Mr. Speaker, the Prime Minister bought the Minister of Finance a new pair of work boots for the budget the other day and it is a good thing because he has certainly got his work cut out for him.
Like all new work boots, or at least like any that I have had, it will only be a matter of time now before he gets a certain amount of organic material on them.
This was the minister's first budget and we can only hope that within the next three budgets he will get better at reducing the deficit. This budget will put Canadians another $39.7 billion in debt, bringing the total debt in two years to $550 billion. If we add the projected deficit of $39.7 billion to this and the $32.7 billion for the forecast for next year, one will find that we are adding another $72.4 billion to our already burgeoning debt.
Since we are living on borrowed money, as has already been pointed out by my hon. colleague from Calgary, and borrowed money is subject to interest of at least 7 per cent, if we are lucky, we are adding another $5 billion in interest to that debt.
To switch off of the negative for second, I do wish to commend the minister for showing at least some restraint and changing some government operations which will produce some savings.
Unfortunately, it seems to me that all of this will be negated by the cost of the 18 new programs and 15 new studies announced in this budget.
When will this government admit that we have a spending problem? Spending is the key, not revenue. The government revenues for 1993-94 totalled $127 billion. The Prime Minister said in this House not too long ago we cannot run government as if it were a business.
Even if we grant him that supposition, perhaps the government could be run like a household. Certainly, when we can no longer pay our bills in our household we have to take drastic measures; namely, do without some of the things that we can do
without in order to reduce our expenditures to fit our income. That certainly seems to make sense to me.
The whole issue of spending $70 billion a year on a social safety net and a further $40 billion on interest to service our debt simply has to stop.

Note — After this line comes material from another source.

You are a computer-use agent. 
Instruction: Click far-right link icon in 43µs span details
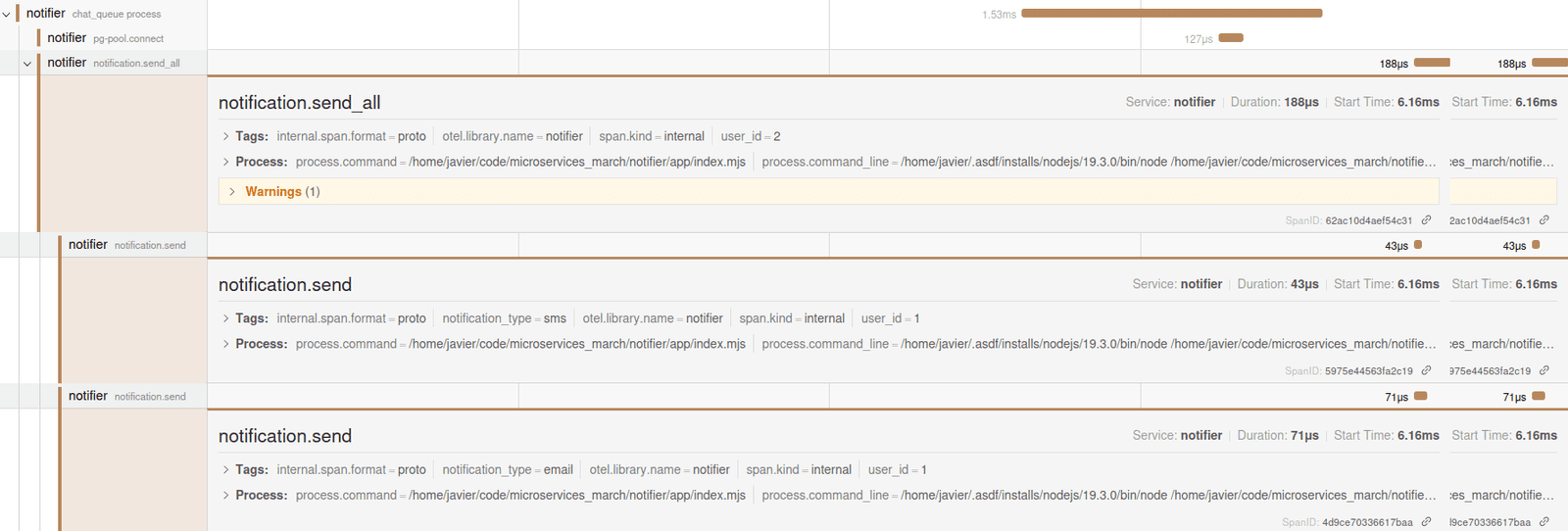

Past governments have certainly made the military their whipping boy at budget time. What do you know, this government seems to have taken right up where the other bunch left off.
We on this side of the House were quite pleased. We applauded and supported the government in its promise to undertake a military defence review. Instead it accelerated the process and we as members of Parliament did not have any opportunity for input. It completely prejudiced the outcome of the study by going ahead and closing bases and reducing others.
Perhaps if we had had a better equipped military we could have exercised sovereignty over the Atlantic fishery and we would not have to pay support to the whole east coast fishing industry. The cod stocks maybe would not be quite as low as they are now, and certainly they are depleted. Members opposite refer to our cod stocks as extinct. Now we have added all these otherwise self-sufficient business people to the ranks of the full time unemployed.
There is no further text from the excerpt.